‘The Newsroom’: Obama Good. Osama Bad.

Sam Waterson in HBO’s “The Newsroom.”

We’ve established that TV is more interesting when people aren’t perfect. Last week, The Newsroom doled out character flaws, ethical questions, and genuine plot. This week, not so much.

To be fair, the problems with this week’s episode were new ones (progress!). New problems go as follows: lack of plot movement and episode structure.

The first problem is simple enough. We’ve been doing this Don-Maggie-Jim-Lisa dance all season, and frankly, it is getting ridiculous. Give us something! Have someone get drunk and cheat or at least say things that are wildly inappropriate. I’m not asking for Jim and Maggie to get together; I understand denial of fulfillment is what makes great TV romance. But I am asking for something new. Elliot, Sloan, and an entire airplane flight of strangers are tired of hearing the whining story of Jim, Maggie, and Don, and so are we! Sorkin has been soft-tossing us the same crap for weeks now. Come on, Coach, give us the real stuff, we can handle it. It has to be coming soon, right?

Pretty soon your bickering is going to have to result in compelling onscreen chemistry.

Maybe not too soon though, because now that Lisa has the decency to break up with Jim, he thinks she might be worth dating. Saw that one coming. Such are men, Lisa. It doesn’t make a ton of sense that Lisa would break up with Jim for Maggie’s sake and completely drop that notion a minute later. Really, who is Lisa? What was the point of having her overhear Jim calming Maggie out of a panic attack? That clearly has not swayed her away from Jim at all when it probably would any normal, decent friend. All we are given about Lisa is her “sexy sexiness.” As a character, she’s a huge letdown and waste of time. What this story needs is something interesting, and Lisa is not interesting enough to stay in the picture.

The other problem with this episode might be a unique situation unlikely to happen in the future, as no other episode will likely feature the night Osama bin Laden was killed.

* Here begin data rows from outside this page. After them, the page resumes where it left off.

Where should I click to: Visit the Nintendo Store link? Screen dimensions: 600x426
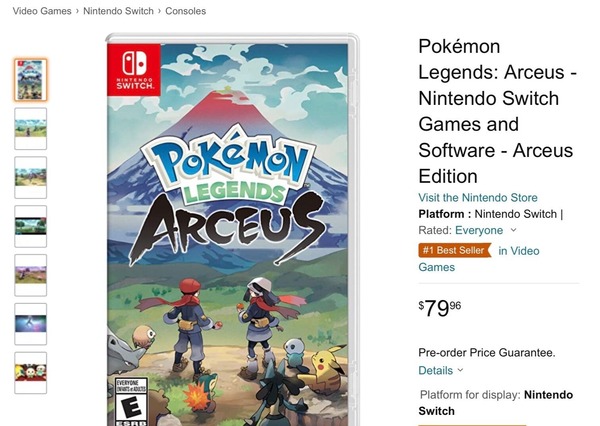point(478,197)
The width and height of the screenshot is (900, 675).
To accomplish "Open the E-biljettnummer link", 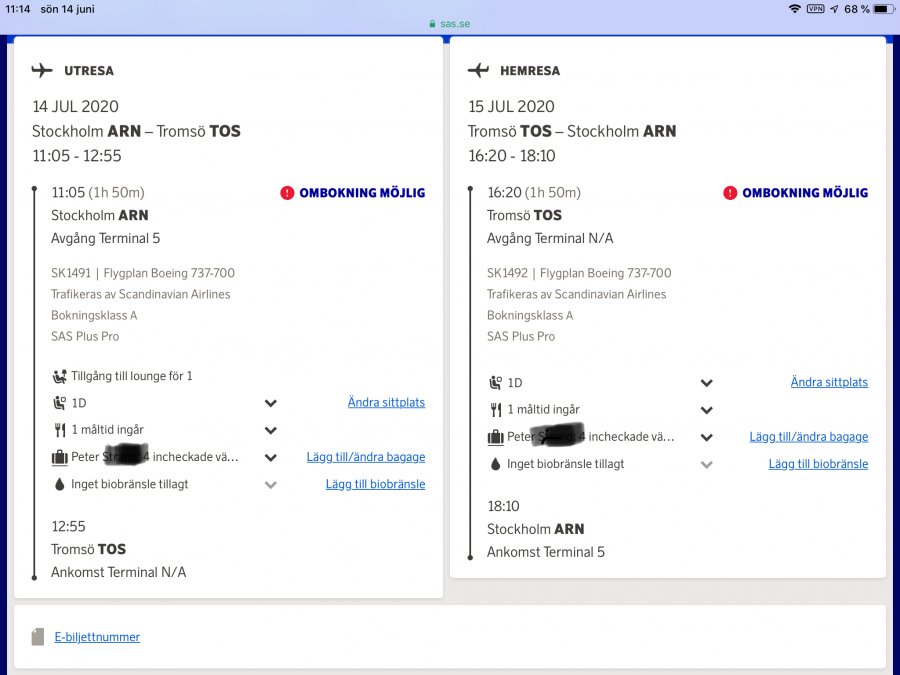I will click(x=97, y=637).
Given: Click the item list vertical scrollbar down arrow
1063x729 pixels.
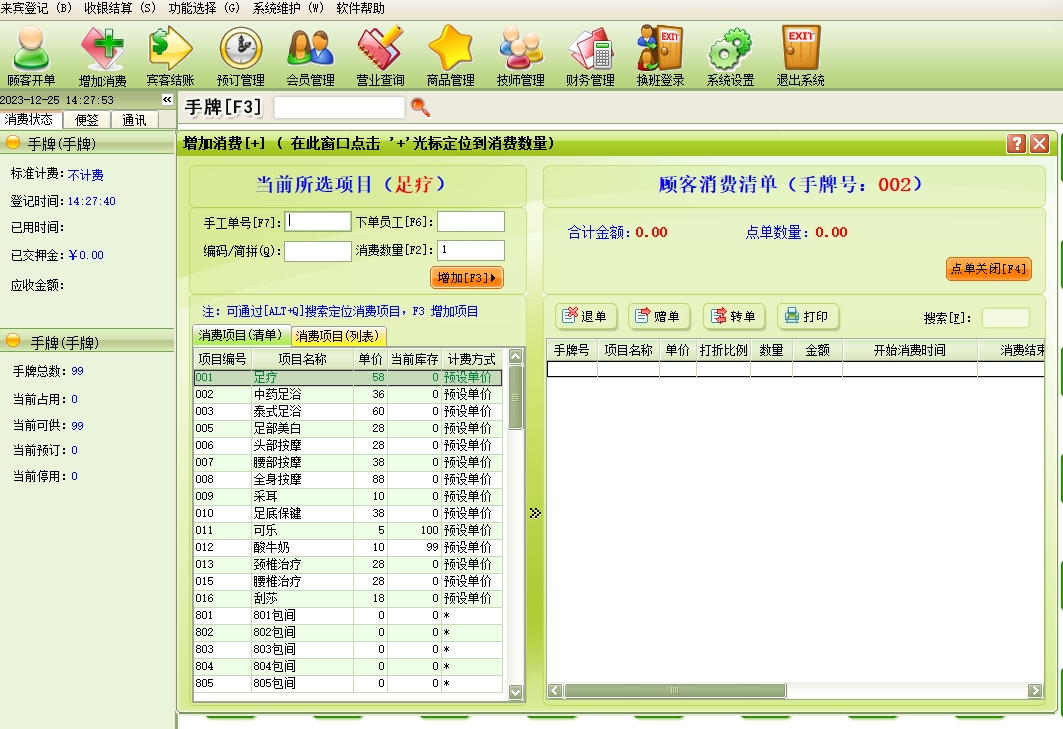Looking at the screenshot, I should [x=516, y=691].
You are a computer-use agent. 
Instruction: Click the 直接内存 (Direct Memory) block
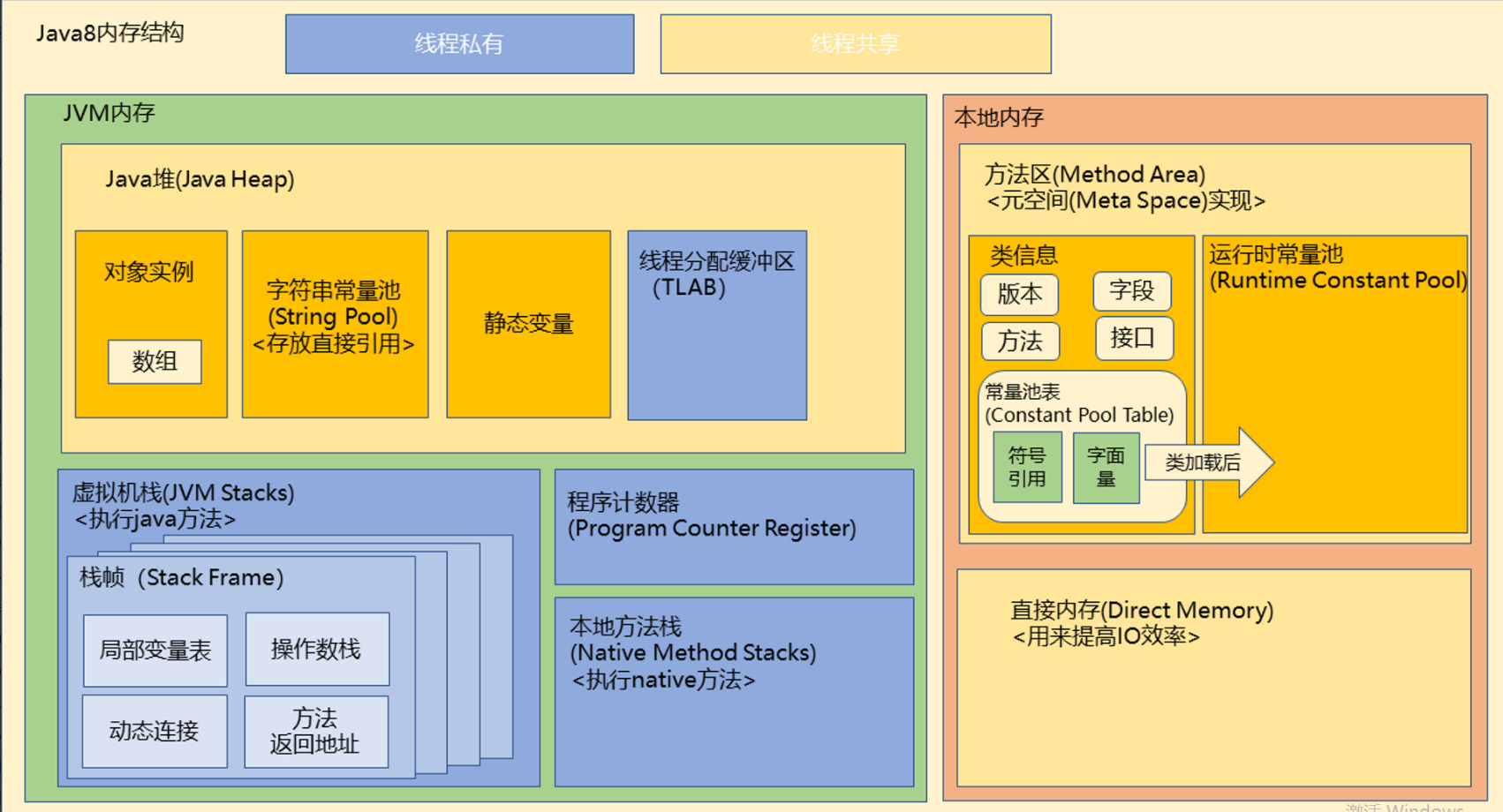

That night is something I’ll always remember. As a child of September 11th, I ate up the sentimental Facebook statuses of that night–the feelings of shock, then wonder, then pride that swallowed me up. It was the week before final exams of my sophomore year of college, and swells of kids poured out onto the campus. They collected in a massive mob to roam the quads shouting, “USA! USA! USA!” It went on like that for hours–pride in our country, retribution for what had been done to us, emotion over what we had lost. But mostly what I remember is the shock that it had happened–the surprise that something so big could have suddenly ended. I suppose it might have been akin to what previous generations felt when a war ended.

This episode did a disservice to itself, its audience, and that night by revealing what THE NEWS was in the very beginning. As the staff tries to work out what the big reveal could be–obnoxiously and unrealistically quickly, I might add–the audience already knows. I can’t imagine how much more effective it would have been to keep the shock for the end, to realize that it was bin Laden’s death with the staff and then have it revealed as it was on that very night. If done right, this episode could have made me gasp.

This episode could have done more is what I’m saying. It could have paid better tribute to that night.

I did like the inclusion of Kaylee, Neal’s girlfriend and stoner girl extraordinaire, whose dad died in the towers. With 9/11 packaged so tightly with bin Laden, many of us felt vindication, but for others his death meant unearthing old sadness. I liked Kaylee’s quiet escape to the terrace, the way Sorkin had the show’s two most likable characters come out to her aide only to realize there was nothing they could say. They had work to do before the broadcast and no words to help her. The camera stayed on Kaylee before we went back inside with them, lingering on her shoulders, hunched over the railing, the New York skyline looming oppressively behind her. That was a poignant moment and skilled writing. Something I would like more of from The Newsroom in the future.

But hey, what I (and the rest of the critics) think doesn’t matter, because Obama loves The Newsroom.